Mobile-Use Incentives Look Good Until You Use A CalculatorWritten by Evan Schuman
In another compelling pitch for consumers who are not really good at math, a Korean vendor (AppDisco) is offering Android mobile users money every time they unlock their phone (and look at an ad). How much money? Although they don’t mention the figure on their site or in their news release, it turns out to be one-half of one penny—and no money is paid until the user accumulates $10. That comes to 2,000 screen-activations before the consumer gets anything.
Like other programs of this incentive-non-purchase-behavior, the company is also incentivizing other behaviors (such as asking for more information) but it’s not saying what the dollars (excuse me, pennies) are for those behaviors. This is reminiscent of a program that e-tailer Gilt announced in July, where it offered an incentive for visiting the site on consecutive days. Turns out to get the promised gift card reward, a shopper needed to visit the site every day for 3-and-a-half years.
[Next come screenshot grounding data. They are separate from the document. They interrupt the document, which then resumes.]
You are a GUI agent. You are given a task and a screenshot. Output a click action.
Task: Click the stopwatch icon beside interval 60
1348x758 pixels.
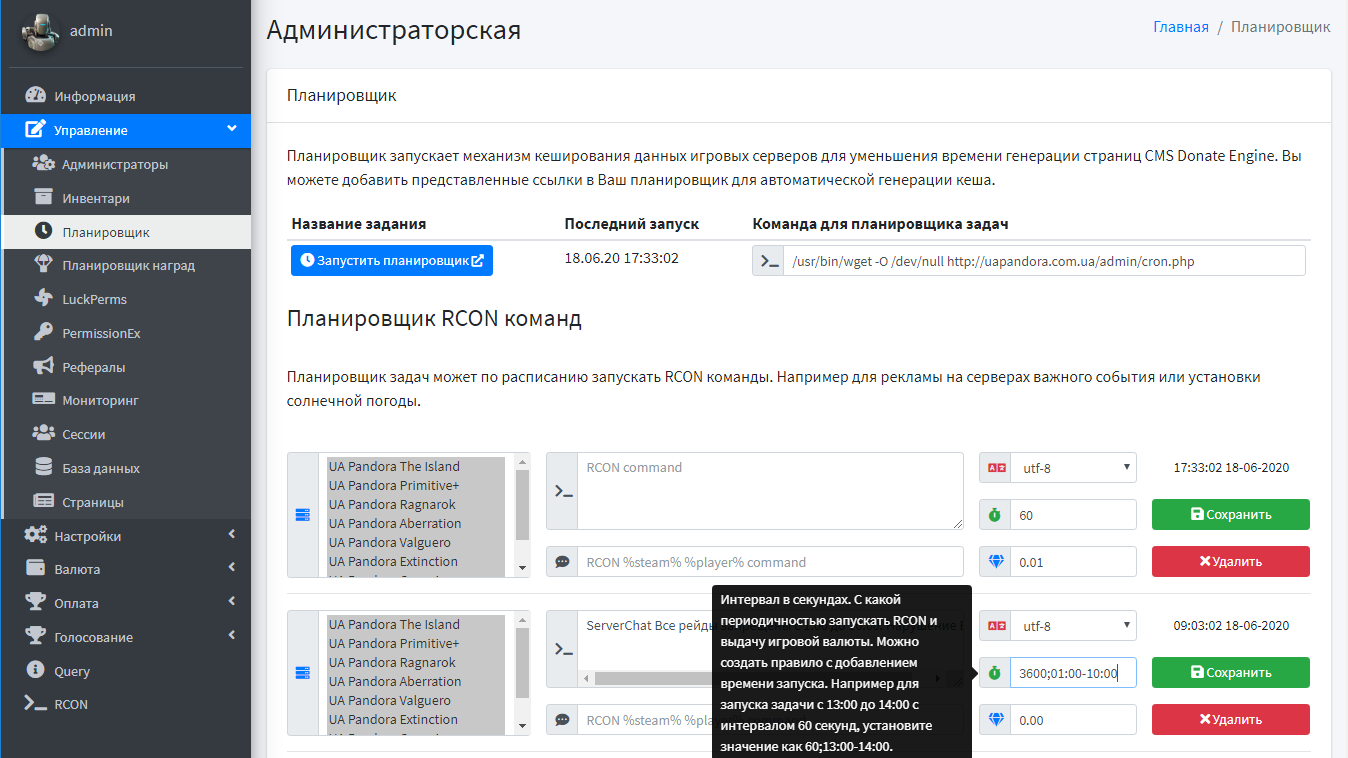click(994, 515)
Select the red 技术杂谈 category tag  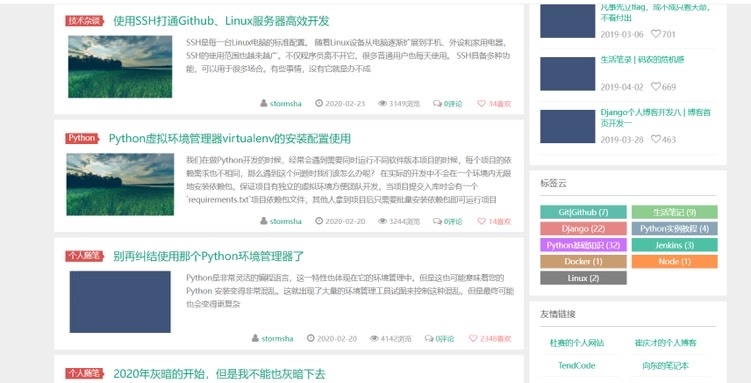[85, 21]
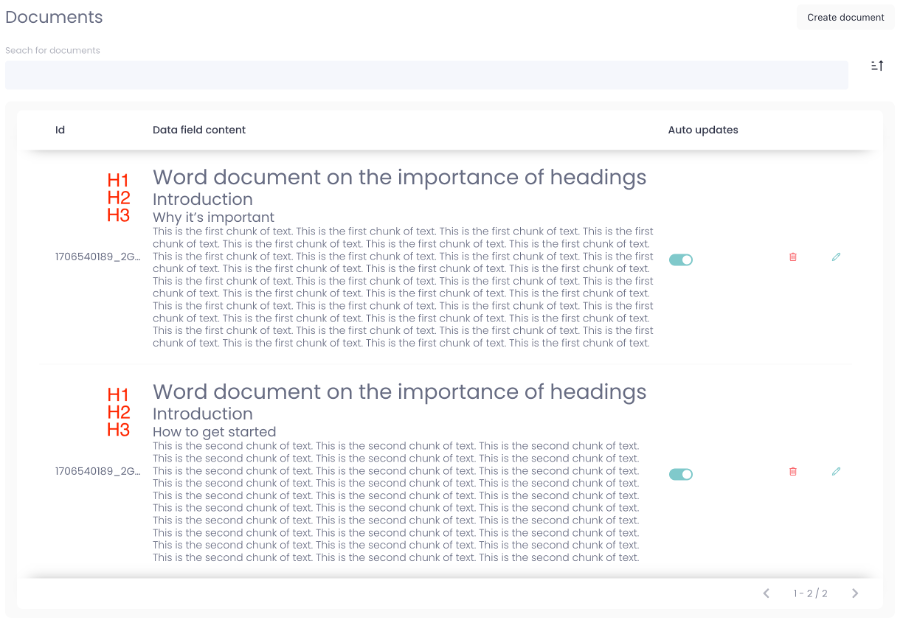Disable auto updates for first chunk document

(680, 260)
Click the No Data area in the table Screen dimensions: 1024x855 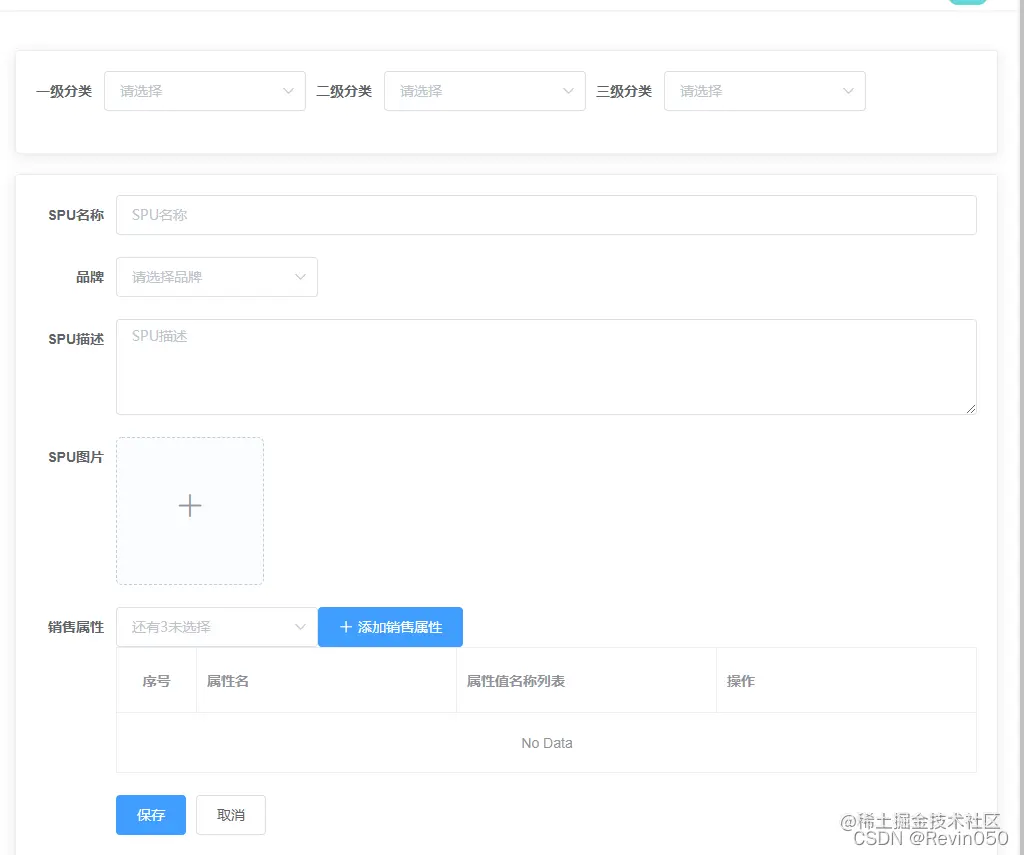pos(546,742)
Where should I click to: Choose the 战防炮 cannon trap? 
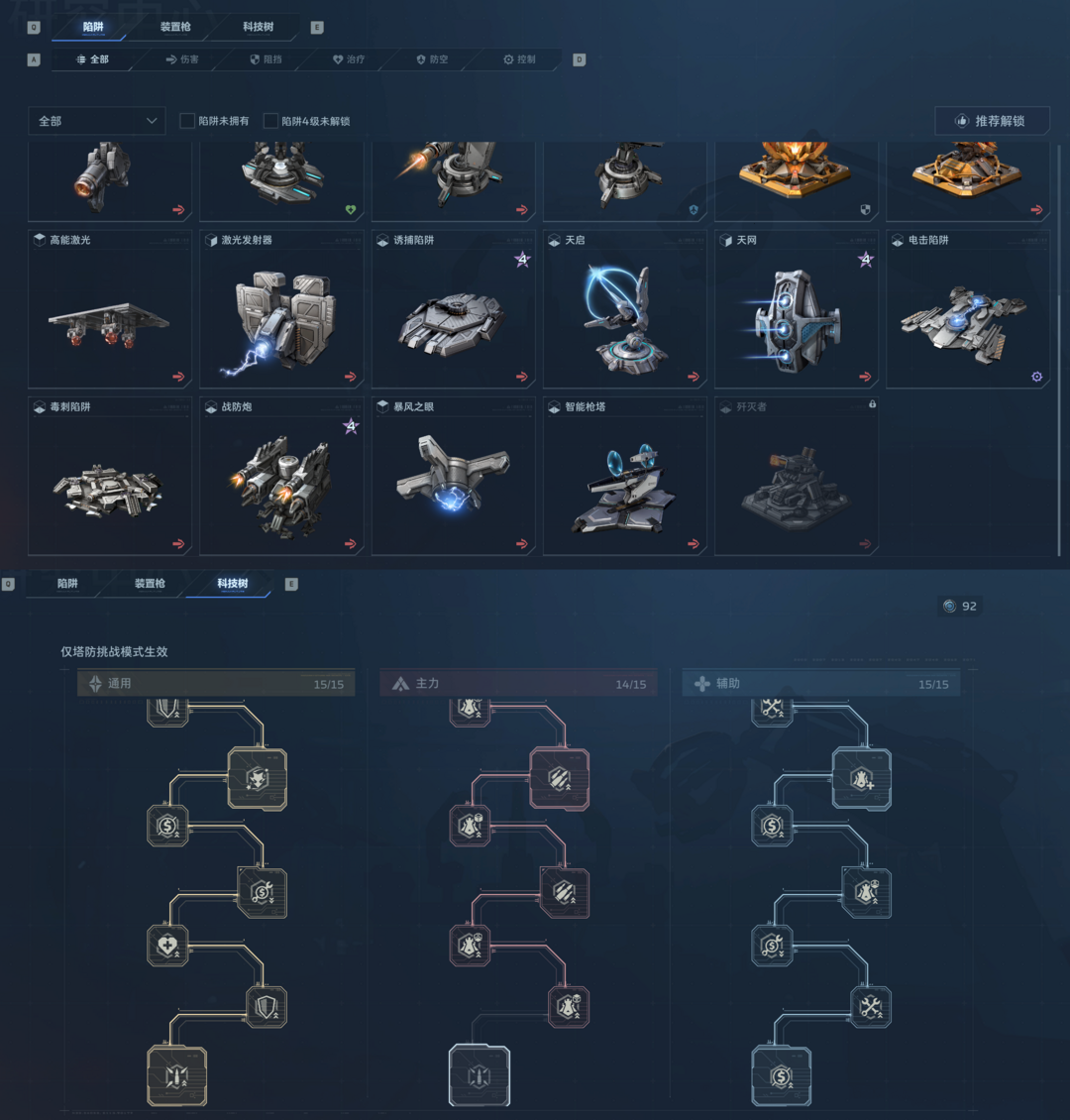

But there may be a glim of possibility here from a corporate mobile perspective. What if this app was pre-installed on every corporate-issued phone from a large company, such as 305,000-employee General Electric or 174,000 employee Boeing. If every mobile-equipped GE or Boeing worker generated a half-penny for screen activation (a power user might have to unlock the screen two dozen times a day, depending on the phone’s settings and the worker’s habits), that could start to add up, especially if the company agreed to the pre-install in exchange for getting to keep all the cash.
What’s your view? Should companies trying to incentivize non-purchase behavior pay more? Is it a good idea for companies to make this approach mandatory for employees and then make it an (albeitly small) profit center?